# EXTRACT
-- BEGIN --

Synchronous	boolean	If set, the ingester will perform a sync on the ingest connection every time a Kafka batch is written.
Batch-Size	integer	The number of entries to read from Kafka before forcing a write to the ingest connection; the default is 512.

These parameters give some standard Gravwell ingester configuration options related to timestamps, timezones, and the source field. See the general ingester configuration page for more information about these parameters.

Parameter	Type	Descriptions
Source-Override	IPv4 or IPv6	An IP address to use as the SRC for all entries.
Ignore-Timestamps	boolean	If set, the ingester will apply the current timestamp to all received entries, ignoring Kafka timestamps.
Extract-Timestamps	boolean	If set, the ingester will ignore the Kafka timestamps and attempt to extract a timestamp from the entry’s contents.
Assume-Local-Timezone	boolean	If set, when extracting timestamps from entries the timezone will be assumed to be local, if not explicitly set.
Timezone-Override	string	If set, timestamps will be parsed in the given timezone, e.g. “America/New_York”.
Timestamp_Format_Override	string	Specifies a timestamp format, e.g. “RFC822”, to use when parsing timestamps.

As with most ingesters, each consumer may also specify preprocessors if needed.

Consumer Examples#

[Consumer "default"]
	Leader="127.0.0.1"
	Default-Tag=default   #send bad tag names to default tag
	Tags=*                #allow all tags
	Topic=default
	Tag-Header=TAG        #look for the tag in the Kafka TAG header
	Source-Header=SRC     #look for the source in the Kafka SRC header

# This consumer does not specify a Tags parameter, so all entries will get the Default-Tag
[Consumer "test"]
	Leader="kafka1.example.org" #leader one
	Leader="kafka2.example.org" #leader two
	Default-Tag=test
	Topic=test
	Consumer-Group=mygroup
	Synchronous=true
	Source-Header=SRC #A custom feeder is putting its source IP in the header named "SRC"
	Batch-Size=256 #get up to 256 messages before consuming and pushing
        # this config sets sticky as the preferred strategy but also offers roundrobin
	Rebalance-Strategy=sticky
	Rebalance-Strategy=roundrobin

Warning

Setting any consumer as synchronous causes that consumer to continually sync the ingest pipeline. It will have significant performance implications for ALL consumers.

-- END --

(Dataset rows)

-- BEGIN --

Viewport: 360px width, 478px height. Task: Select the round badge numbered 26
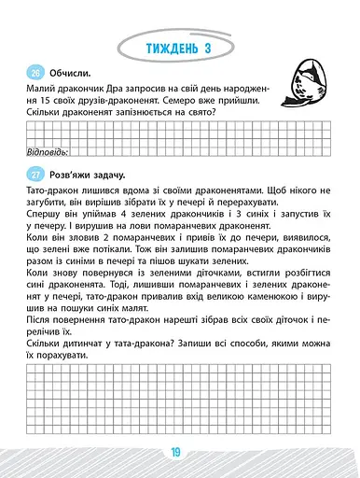pos(35,73)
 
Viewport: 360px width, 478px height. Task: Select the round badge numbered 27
pos(35,175)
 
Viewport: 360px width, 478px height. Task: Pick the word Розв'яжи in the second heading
pos(79,175)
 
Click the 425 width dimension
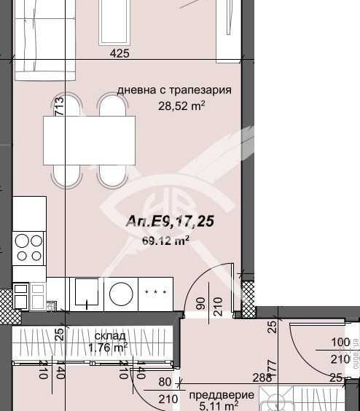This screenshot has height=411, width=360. coord(120,53)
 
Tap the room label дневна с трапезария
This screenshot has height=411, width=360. coord(174,90)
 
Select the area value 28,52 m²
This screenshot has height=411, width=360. coord(181,105)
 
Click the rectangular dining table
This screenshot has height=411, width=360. coord(89,141)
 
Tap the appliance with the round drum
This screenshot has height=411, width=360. coord(119,293)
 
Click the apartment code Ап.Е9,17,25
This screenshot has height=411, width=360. coord(170,221)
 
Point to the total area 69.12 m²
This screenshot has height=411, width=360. coord(165,238)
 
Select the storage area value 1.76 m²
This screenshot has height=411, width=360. coord(108,348)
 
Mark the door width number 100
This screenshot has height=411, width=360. coord(340,342)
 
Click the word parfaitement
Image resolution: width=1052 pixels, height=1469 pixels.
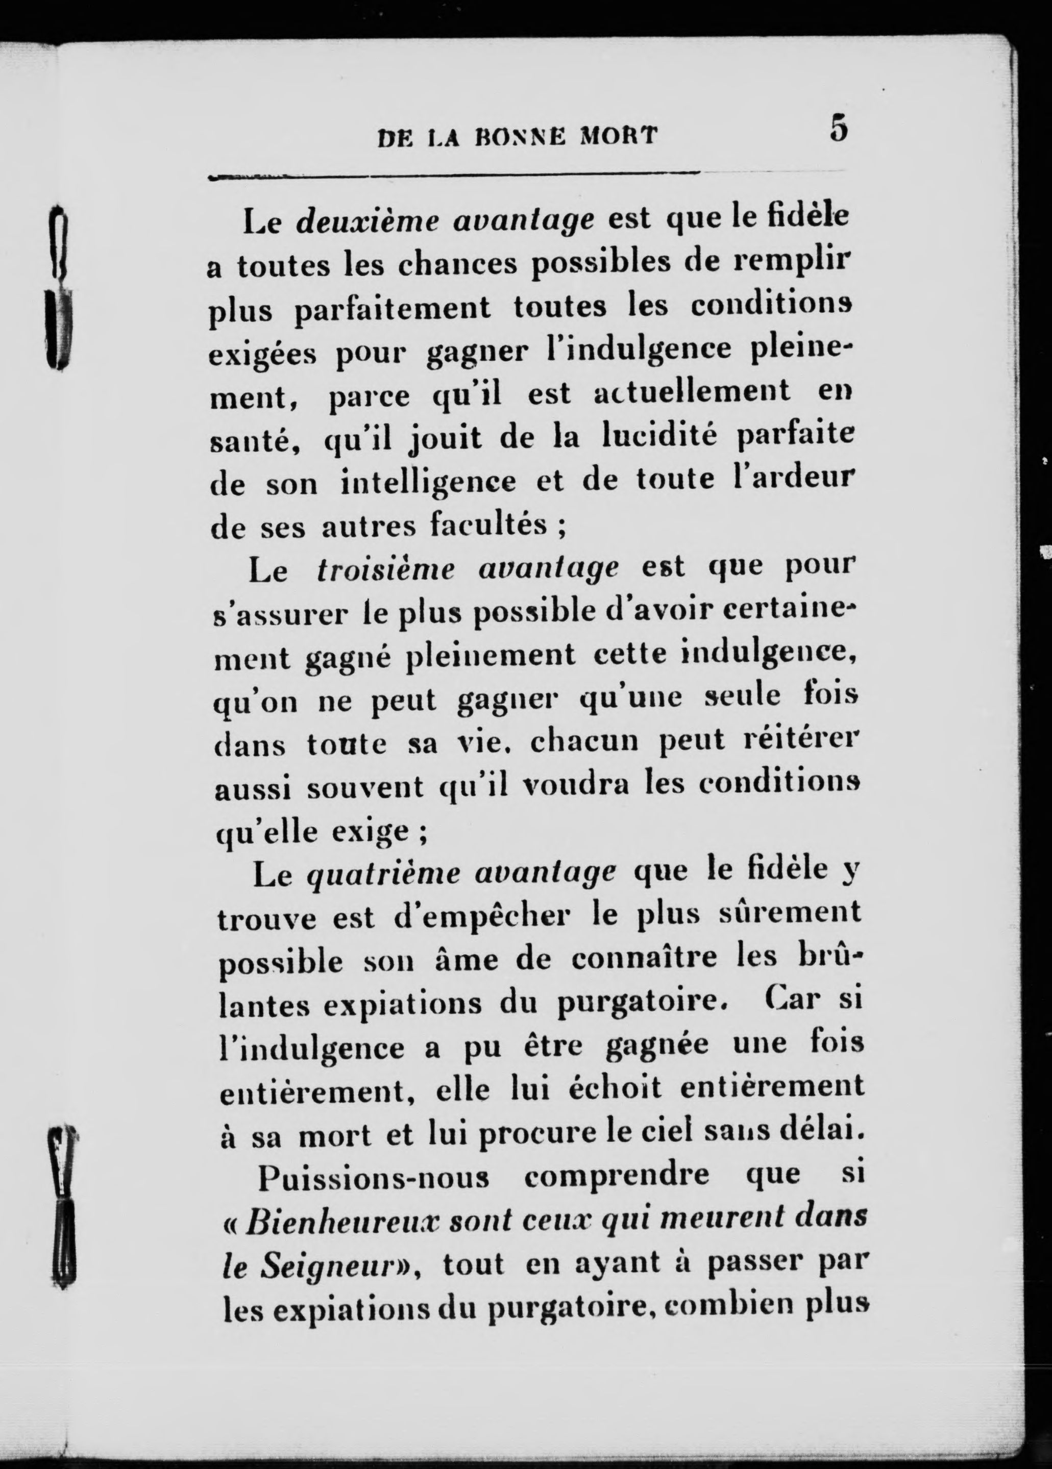tap(393, 308)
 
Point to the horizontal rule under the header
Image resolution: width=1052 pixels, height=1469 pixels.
tap(453, 175)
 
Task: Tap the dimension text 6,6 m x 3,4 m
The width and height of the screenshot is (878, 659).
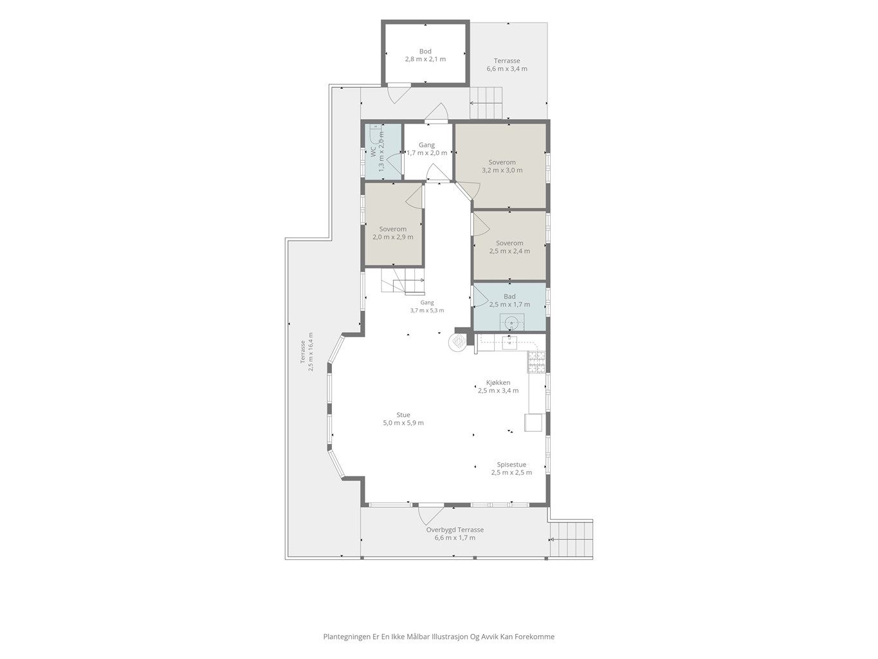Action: pos(507,69)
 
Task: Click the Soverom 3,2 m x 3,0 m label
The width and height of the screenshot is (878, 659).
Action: pos(502,166)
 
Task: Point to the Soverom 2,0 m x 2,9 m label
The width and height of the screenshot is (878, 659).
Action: pos(393,233)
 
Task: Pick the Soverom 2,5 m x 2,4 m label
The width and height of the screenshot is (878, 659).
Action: pos(509,247)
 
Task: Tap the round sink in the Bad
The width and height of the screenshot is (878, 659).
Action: pos(511,322)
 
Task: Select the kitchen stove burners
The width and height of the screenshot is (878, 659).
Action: pos(536,362)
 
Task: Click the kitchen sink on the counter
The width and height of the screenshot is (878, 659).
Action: pos(509,343)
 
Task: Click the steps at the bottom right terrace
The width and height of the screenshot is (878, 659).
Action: pos(571,539)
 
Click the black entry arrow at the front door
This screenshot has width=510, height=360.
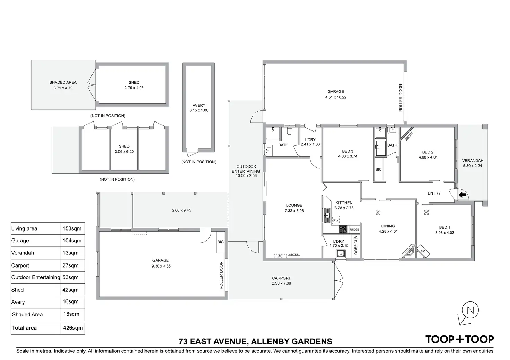[462, 195]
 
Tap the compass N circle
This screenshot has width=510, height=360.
[470, 310]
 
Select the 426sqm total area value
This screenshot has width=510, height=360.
[73, 328]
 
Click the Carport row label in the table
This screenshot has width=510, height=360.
[20, 266]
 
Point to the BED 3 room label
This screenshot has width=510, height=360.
[348, 151]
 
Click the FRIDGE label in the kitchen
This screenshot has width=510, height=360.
[354, 230]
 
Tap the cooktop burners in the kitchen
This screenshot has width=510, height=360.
[343, 229]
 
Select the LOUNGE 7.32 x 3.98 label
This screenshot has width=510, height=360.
[294, 208]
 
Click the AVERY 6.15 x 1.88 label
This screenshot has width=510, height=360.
[199, 108]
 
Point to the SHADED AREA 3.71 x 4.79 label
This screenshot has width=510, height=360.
[63, 85]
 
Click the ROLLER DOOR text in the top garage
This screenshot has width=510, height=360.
[401, 98]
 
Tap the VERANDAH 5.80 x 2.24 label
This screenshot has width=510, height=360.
[473, 163]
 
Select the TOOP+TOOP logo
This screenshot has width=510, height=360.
[459, 339]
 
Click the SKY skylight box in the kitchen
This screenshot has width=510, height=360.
[335, 220]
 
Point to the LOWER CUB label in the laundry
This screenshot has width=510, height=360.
[355, 246]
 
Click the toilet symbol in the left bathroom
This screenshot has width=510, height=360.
[290, 132]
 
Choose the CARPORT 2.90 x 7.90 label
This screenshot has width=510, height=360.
[281, 281]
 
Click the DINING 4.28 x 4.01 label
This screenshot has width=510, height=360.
[388, 228]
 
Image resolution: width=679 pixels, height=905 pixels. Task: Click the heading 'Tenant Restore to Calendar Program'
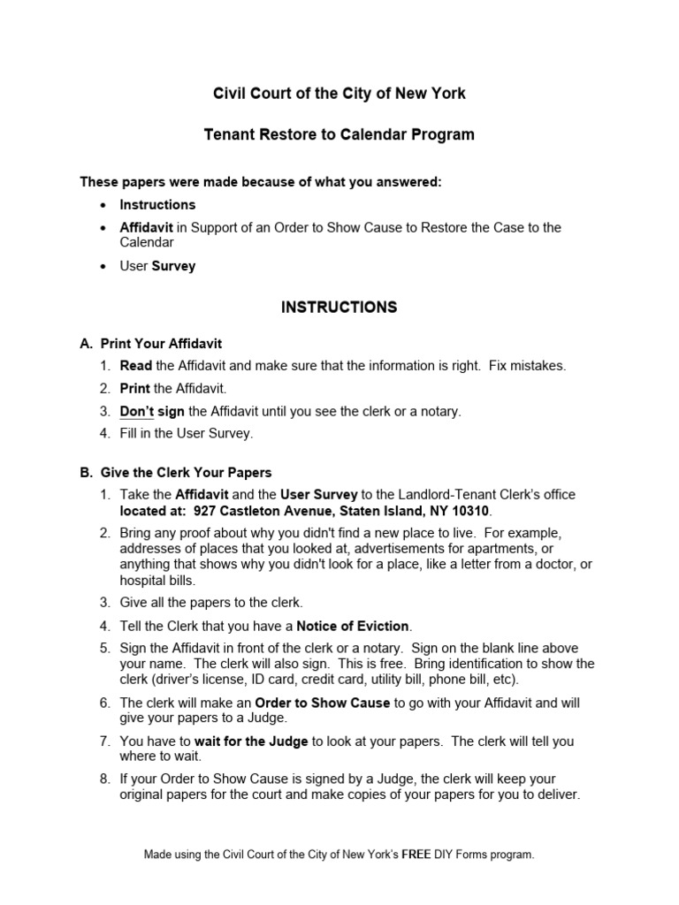(340, 135)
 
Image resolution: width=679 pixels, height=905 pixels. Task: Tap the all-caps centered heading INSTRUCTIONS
(340, 308)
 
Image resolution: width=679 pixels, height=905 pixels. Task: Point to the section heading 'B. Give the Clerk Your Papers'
(177, 473)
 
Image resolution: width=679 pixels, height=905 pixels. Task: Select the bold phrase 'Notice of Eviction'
(354, 626)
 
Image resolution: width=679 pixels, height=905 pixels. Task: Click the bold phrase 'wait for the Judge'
(251, 741)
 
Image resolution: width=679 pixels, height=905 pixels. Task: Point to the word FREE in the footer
(417, 855)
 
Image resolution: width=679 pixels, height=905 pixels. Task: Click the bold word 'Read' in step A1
(136, 365)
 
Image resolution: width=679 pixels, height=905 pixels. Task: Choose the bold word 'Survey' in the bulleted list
(173, 266)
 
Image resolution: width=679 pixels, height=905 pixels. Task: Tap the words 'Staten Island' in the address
(378, 512)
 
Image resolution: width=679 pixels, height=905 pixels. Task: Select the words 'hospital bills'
(157, 581)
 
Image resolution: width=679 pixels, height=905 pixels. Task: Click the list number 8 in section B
(104, 779)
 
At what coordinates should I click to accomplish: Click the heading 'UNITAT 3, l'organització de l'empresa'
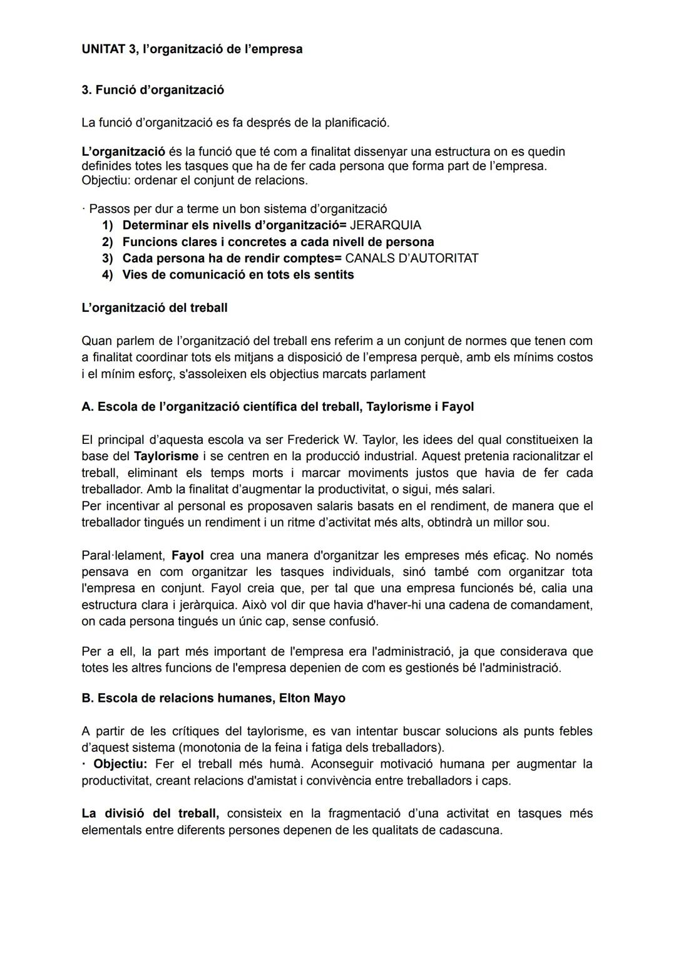click(x=192, y=49)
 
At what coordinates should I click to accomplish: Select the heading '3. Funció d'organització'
click(x=153, y=90)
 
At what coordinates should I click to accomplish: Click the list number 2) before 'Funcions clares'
click(x=108, y=242)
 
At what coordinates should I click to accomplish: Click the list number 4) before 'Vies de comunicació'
click(x=108, y=274)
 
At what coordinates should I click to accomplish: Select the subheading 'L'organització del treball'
click(x=154, y=307)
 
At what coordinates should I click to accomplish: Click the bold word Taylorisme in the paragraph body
click(x=166, y=456)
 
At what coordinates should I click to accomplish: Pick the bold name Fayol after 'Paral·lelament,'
click(x=187, y=555)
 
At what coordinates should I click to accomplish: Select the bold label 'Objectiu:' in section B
click(x=120, y=764)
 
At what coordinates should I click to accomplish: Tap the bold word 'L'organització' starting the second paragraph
click(x=123, y=152)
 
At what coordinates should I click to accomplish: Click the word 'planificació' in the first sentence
click(x=356, y=123)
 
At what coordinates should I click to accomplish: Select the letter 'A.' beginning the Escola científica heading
click(x=88, y=406)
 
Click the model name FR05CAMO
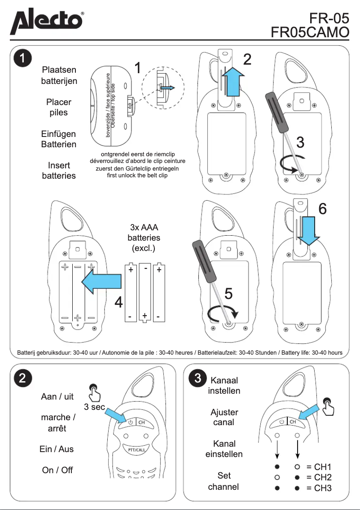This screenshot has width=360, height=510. [x=310, y=33]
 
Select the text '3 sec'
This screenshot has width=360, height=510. [x=94, y=407]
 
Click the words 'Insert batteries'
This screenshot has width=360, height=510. [x=59, y=171]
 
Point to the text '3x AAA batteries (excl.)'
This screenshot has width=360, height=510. [x=144, y=237]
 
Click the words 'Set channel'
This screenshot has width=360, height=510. [x=224, y=481]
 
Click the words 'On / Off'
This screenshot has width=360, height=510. [x=57, y=470]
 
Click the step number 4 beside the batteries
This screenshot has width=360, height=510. [x=119, y=303]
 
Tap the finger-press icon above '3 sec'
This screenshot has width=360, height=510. [x=95, y=392]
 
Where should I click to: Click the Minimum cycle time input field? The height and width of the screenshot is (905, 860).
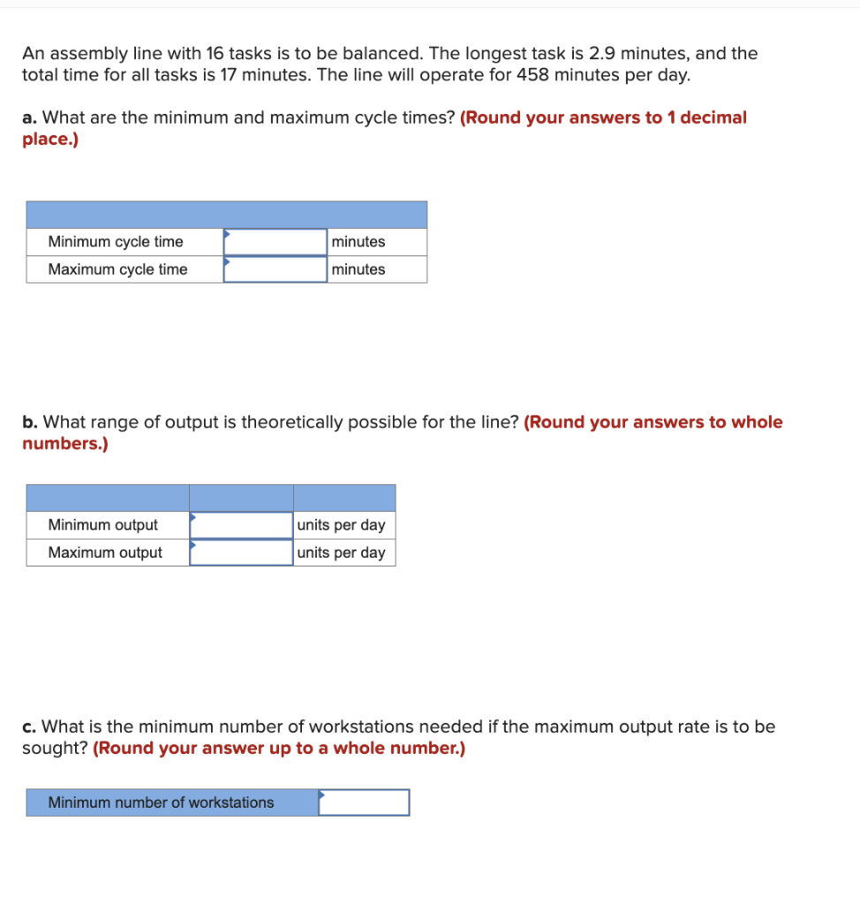[x=275, y=242]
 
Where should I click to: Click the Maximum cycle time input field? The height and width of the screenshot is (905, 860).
[x=275, y=270]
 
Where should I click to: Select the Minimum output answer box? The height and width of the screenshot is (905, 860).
[x=241, y=525]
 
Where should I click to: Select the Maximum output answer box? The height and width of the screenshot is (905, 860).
[x=241, y=552]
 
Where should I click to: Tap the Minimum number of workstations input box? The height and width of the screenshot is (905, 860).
[x=364, y=802]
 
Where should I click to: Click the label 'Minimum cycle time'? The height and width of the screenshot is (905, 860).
[x=116, y=242]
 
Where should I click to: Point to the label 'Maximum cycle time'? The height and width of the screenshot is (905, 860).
[x=117, y=270]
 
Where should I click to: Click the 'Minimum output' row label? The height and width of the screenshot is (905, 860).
[x=103, y=525]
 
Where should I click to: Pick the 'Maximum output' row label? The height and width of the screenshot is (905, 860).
[x=105, y=552]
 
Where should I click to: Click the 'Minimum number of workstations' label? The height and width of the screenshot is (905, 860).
[x=161, y=802]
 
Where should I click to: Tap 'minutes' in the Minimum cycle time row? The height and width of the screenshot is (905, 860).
[x=358, y=242]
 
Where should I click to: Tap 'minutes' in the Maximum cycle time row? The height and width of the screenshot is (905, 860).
[x=358, y=270]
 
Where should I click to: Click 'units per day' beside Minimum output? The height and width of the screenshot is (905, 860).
[x=342, y=525]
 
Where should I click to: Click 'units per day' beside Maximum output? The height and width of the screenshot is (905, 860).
[x=342, y=552]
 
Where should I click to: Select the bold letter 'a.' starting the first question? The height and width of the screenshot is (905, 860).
[x=30, y=118]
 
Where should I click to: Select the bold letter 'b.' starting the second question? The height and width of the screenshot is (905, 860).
[x=30, y=422]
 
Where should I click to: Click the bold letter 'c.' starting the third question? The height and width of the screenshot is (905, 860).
[x=29, y=727]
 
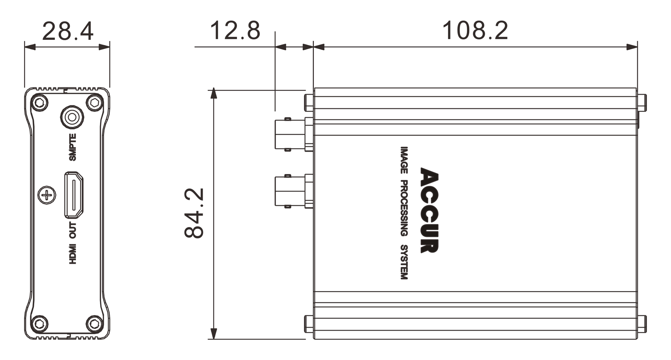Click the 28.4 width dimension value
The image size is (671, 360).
point(68,31)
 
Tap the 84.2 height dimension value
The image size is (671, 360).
point(194,213)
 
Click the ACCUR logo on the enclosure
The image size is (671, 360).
point(429,210)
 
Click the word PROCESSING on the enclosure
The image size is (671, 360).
point(404,208)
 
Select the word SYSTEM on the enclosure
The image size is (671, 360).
point(404,262)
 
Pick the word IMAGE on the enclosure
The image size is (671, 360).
point(404,160)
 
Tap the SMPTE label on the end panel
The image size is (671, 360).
point(72,147)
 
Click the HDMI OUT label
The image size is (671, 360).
point(72,243)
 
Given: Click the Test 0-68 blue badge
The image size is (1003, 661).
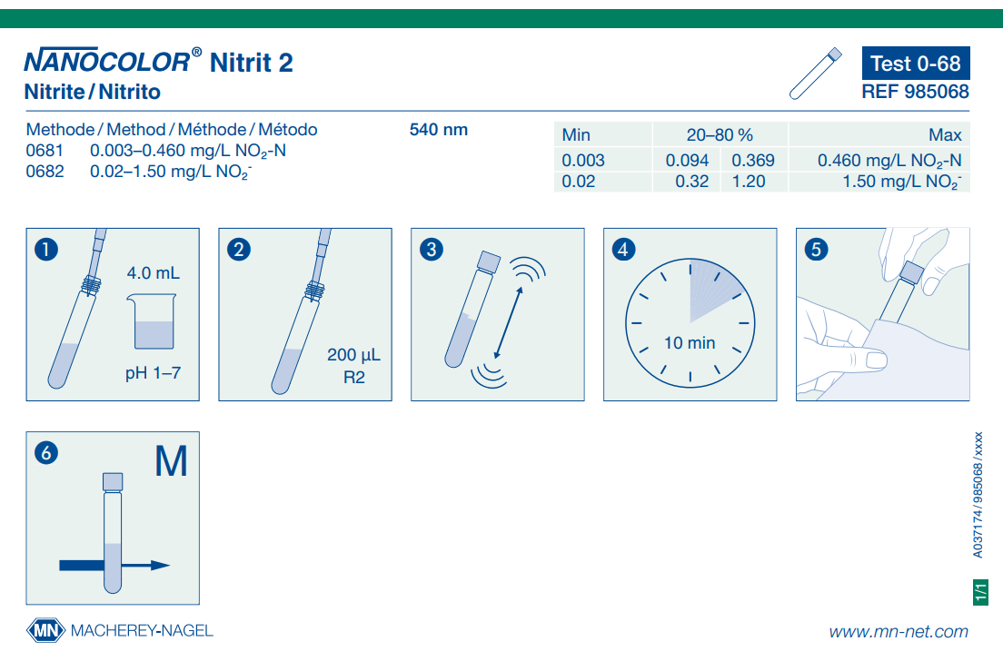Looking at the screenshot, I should pos(915,64).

-- END --

# PROBLEM SET
1/ Return the passage of the Kafka ingester configuration extract from "Batch-Size=256 #get up" up to and including "for ALL consumers.".
2/ Carry the Kafka ingester configuration extract forward from its last sentence.

# ANSWERS FOR THE TASKS
1/
Batch-Size=256 #get up to 256 messages before consuming and pushing
        # this config sets sticky as the preferred strategy but also offers roundrobin
	Rebalance-Strategy=sticky
	Rebalance-Strategy=roundrobin

Warning

Setting any consumer as synchronous causes that consumer to continually sync the ingest pipeline. It will have significant performance implications for ALL consumers.

2/
Note

Setting a large Batch-Size when using Synchronous=true can help with performance under heavy load.

Authentication#

The Kafka ingester supports the following SASL authentication mechanisms: PLAIN, SCRAMSHA256, and SCRAMSHA512. To enable authentication set the Auth-Type configuration parameter to the desired authentication type and provide a Username and Password. Each consumer must set its own authentication.

The following is a valid configuration snippet from a listener named tester using plaintext authentication:

[Consumer "tester"]
	Leader="127.0.0.1"
	Default-Tag=default   #send bad tag names to default tag
	Tags=*                #allow all tags
	Topic=default
	Auth-Type=plain
	Username=TheDude
	Password="a super secret password"

Valid Auth-Type options are plain, scramsha256, and scramsha512.

Example Configuration#

Here is an example configuration that is subscribing to two different topics using two different consumer groups.

[Global]
Ingest-Secret = IngestSecrets
Connection-Timeout = 0
Pipe-Backend-target=/opt/gravwell/comms/pipe
Log-Level=INFO
Log-File=/opt/gravwell/log/kafka.log

[Consumer "default"]
	Leader="tasks.kafka.internal"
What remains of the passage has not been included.